Schematic representation of the different models used in this work:

Documentation

Requirements
  • Image==1.5.33
  • monai==1.0.0
  • opencv_python_headless==4.5.5.62
  • openslide_python==1.2.0
  • nibabel==5.0.1
  • Pillow==9.4.0
  • scikit_image==0.19.2
  • scikit_learn==1.2.1
  • seaborn==0.11.2
  • skimage==0.0
  • torch==1.10.0
  • torchvision==0.11.1
pip install -r requirements.txt
Usage

1) Pre-processing

First, let's create a "data.pickle" with an array of dictionaries containing all the data information from MRI and WSI for the training and test process for 5-folds. The dictionary will have the following structure:

X[fold] = {
            'flair':str (path_to_image),
            't1': str (path_to_image),
            't1ce': str (path_to_image),
            't2': str (path_to_image),
            'flair_block':str (path_to_image),
            't1_block': str (path_to_block),
            't1ce_block': str (path_to_block),
            't2_block': str (path_to_block),
            'slide': str (path_to_slide),
            'tiles_coords': list of tuples (int,int)
            'tiles_coords_level': list of tuples (int,int)
            'gender': int, 
            'age': int
          }
  
Y[fold] = {
            'idh1' int, 
            'ioh1p19q': int
          }

Note that '_block' suggestes the segmented region of interest. To create run:

python data_multimodal_tcga/pre_process_data_multi_level.py

P.S.: The "data.pickle" is provided in this repo for TCGA dataset.

2) Train embedder (MRI and WSI)

  • MRI embedder
python MRI_embedder\classifier.py --modalities t1ce flair --fold 0
  • WSI embedder

To train the embedder for 552x512 tiles run the following command:

python WSI_embedder\MIL_512_tiles\mil_train_bin.py --fold 0

for 2048x2048 tiles change just the path: WSI_embedder\MIL_2048_tiles\mil_train_bin.py

After training the model it is necessary to generate a list of all tiles per slide with the output probabilities (e.g."predictions_grid_{typee}fold{args.fold}_bin.csv"), for that run:

python WSI_embedder\MIL_512_tiles\MIL_get_GRIDS.py --fold 0 --model 'checkpoint_best_512_bin_fold_0.pth'

#You can skip the training of the embedders and use the provided pre-trained models weights for WSI and for MRI:

fold WSI Original - MRI T1ce Original - MRI - T1Ce + FLAIR Segmented - MRI - T1ce Segmented - MRI - T1ce + FLAIR
0 [x] [x] [x] [x] [x]
1 [x] [x] [x] [x] [x]
2 [x] [x] [x] [x] [x]
3 [x] [x] [x] [x] [x]
4 [x] [x] [x] [x] [x]

3) Train/test multimodal aggregator (MRI + WSI)
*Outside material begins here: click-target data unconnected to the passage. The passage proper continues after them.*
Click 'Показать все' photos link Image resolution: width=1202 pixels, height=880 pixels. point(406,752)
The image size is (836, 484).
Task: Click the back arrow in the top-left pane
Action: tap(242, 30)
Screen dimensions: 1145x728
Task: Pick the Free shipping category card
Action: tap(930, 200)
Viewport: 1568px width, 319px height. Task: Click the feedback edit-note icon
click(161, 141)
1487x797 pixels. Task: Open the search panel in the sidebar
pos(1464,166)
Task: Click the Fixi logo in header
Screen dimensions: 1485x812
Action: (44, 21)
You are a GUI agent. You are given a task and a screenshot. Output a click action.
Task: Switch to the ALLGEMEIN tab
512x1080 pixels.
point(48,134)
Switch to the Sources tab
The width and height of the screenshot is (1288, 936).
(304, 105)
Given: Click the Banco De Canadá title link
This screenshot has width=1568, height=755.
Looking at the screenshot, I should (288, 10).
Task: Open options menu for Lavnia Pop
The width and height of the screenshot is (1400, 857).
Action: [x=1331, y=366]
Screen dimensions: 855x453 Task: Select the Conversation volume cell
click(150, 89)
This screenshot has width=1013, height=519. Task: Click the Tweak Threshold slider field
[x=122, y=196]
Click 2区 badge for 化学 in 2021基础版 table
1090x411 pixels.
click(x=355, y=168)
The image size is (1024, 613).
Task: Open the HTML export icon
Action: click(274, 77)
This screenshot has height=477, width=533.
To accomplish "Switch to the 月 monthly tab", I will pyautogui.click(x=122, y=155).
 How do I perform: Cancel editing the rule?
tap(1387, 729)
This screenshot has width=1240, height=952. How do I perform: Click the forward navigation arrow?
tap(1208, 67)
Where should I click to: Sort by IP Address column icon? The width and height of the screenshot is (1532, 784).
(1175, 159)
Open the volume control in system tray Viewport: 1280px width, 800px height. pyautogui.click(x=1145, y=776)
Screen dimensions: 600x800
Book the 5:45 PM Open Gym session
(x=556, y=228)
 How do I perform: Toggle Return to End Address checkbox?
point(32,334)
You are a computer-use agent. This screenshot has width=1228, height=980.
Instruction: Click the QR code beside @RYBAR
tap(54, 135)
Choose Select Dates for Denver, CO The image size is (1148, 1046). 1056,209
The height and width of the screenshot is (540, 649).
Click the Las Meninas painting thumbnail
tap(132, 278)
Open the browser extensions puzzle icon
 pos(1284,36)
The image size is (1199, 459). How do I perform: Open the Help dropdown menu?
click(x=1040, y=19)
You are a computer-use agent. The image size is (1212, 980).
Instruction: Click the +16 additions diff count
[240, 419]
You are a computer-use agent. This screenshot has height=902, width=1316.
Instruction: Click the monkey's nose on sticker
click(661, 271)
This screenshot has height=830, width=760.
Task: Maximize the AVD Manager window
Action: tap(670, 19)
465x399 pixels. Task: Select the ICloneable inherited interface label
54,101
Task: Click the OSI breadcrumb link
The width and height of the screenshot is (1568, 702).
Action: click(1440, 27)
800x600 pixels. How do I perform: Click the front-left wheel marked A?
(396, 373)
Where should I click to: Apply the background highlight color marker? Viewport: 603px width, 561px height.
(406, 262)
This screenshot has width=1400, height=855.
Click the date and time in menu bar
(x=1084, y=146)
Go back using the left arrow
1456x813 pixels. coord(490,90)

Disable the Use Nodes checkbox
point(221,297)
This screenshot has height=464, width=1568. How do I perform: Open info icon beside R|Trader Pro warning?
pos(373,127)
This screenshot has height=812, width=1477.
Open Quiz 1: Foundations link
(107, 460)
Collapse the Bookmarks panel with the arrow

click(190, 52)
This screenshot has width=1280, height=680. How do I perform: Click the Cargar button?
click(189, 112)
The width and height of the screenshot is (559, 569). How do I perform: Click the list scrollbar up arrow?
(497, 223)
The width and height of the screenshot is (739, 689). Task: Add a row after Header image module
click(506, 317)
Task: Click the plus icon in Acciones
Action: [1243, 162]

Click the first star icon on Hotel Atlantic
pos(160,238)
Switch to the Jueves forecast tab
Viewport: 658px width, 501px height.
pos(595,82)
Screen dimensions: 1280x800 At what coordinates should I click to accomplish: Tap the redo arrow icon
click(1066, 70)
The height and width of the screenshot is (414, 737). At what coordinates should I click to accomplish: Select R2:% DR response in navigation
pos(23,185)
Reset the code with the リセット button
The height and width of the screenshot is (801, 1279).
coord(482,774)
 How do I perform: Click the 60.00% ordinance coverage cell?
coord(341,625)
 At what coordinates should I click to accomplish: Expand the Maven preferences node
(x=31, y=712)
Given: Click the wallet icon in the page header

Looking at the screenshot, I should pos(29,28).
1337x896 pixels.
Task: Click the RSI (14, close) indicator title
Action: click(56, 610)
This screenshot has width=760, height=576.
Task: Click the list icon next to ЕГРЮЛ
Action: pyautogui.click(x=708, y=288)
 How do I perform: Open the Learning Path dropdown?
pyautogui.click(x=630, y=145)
To run the aggregation models you must have at this point 4 different files:

  • data array of dictionaries (1) Preprocessing);
  • MRI_embedder_weights;
  • WSI_embedder_weights;
  • List of output probs ("predictions_grid_{typee}fold{args.fold}_bin.csv")

If you have this files you are ready to train and test the proposed aggregators: There are 5 different .py files for the aggregators.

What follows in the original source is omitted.